*ACTION ITEM*.
Locate the line that contains "You are a GUI". Retype it and every line after it to the end of the records, exactly, but not the pictures.
─── INFORMATION SUPPLIED ───
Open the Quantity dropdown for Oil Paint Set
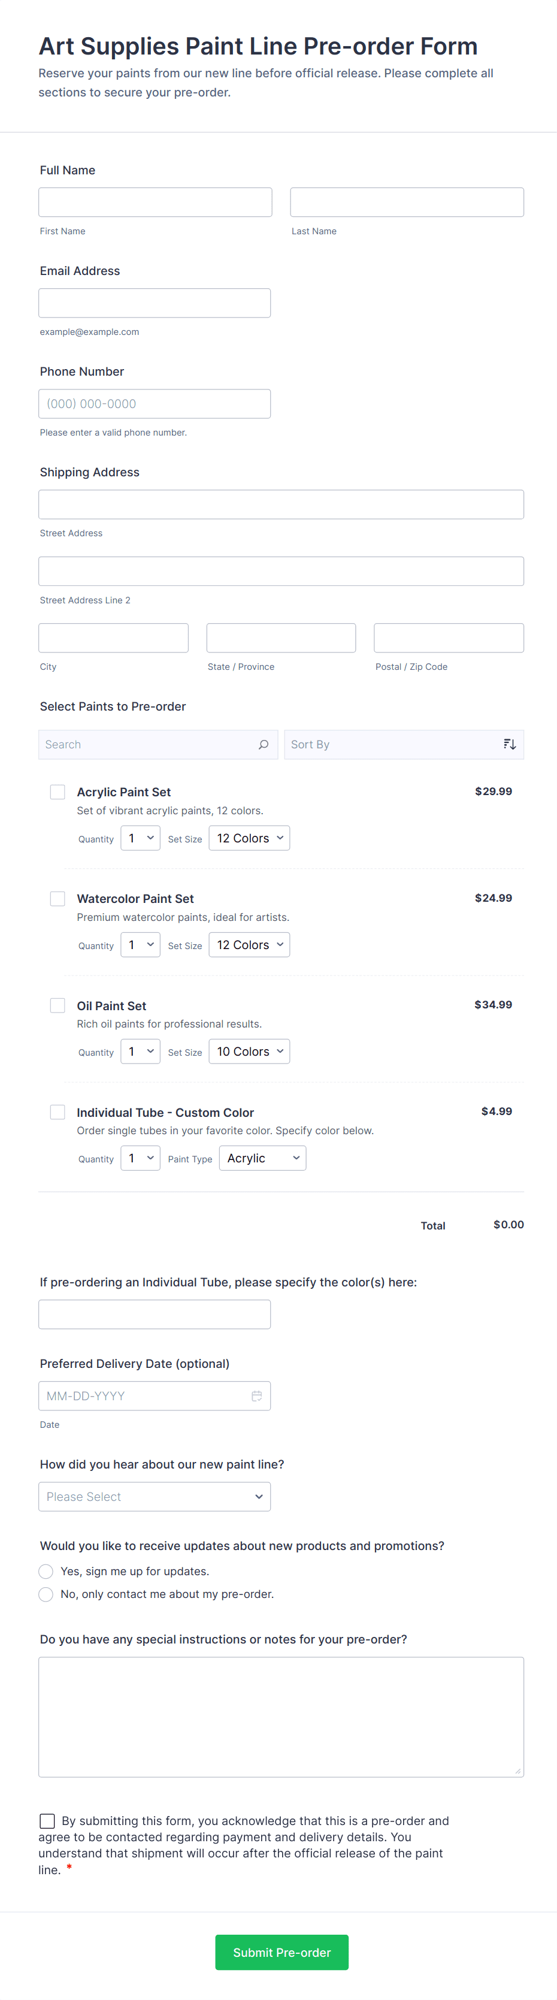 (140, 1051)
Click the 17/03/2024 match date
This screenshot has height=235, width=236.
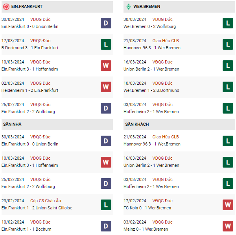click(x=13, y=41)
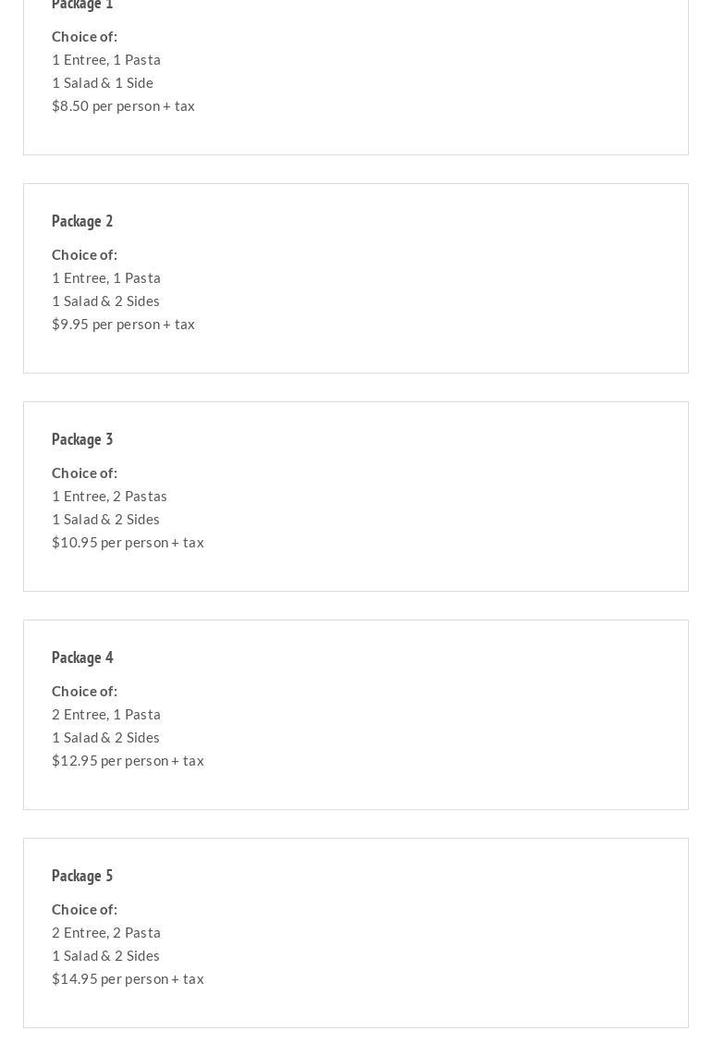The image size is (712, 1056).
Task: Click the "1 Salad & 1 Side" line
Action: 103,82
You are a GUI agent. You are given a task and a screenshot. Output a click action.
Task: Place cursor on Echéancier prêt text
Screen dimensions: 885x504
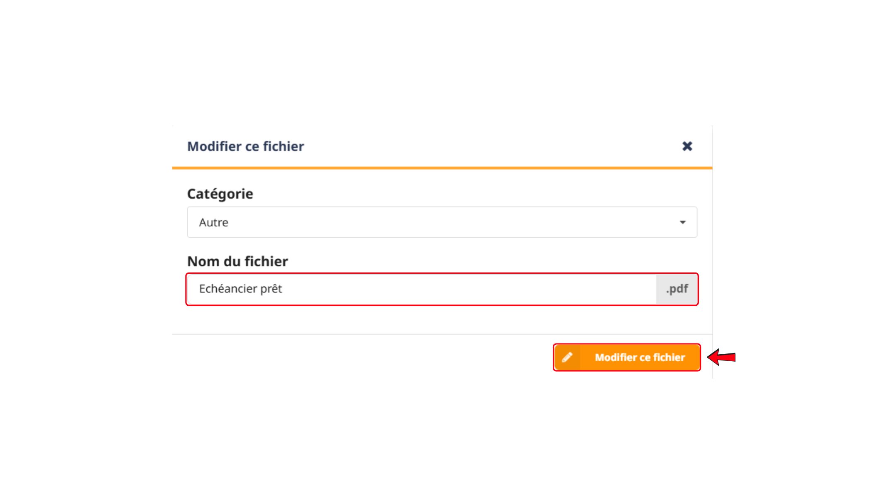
───
*FINAL ANSWER*.
You are a GUI agent. You are given a task and a screenshot. Output a click action.
Task: Place cursor on Echéancier prêt text
Screen dimensions: 885x504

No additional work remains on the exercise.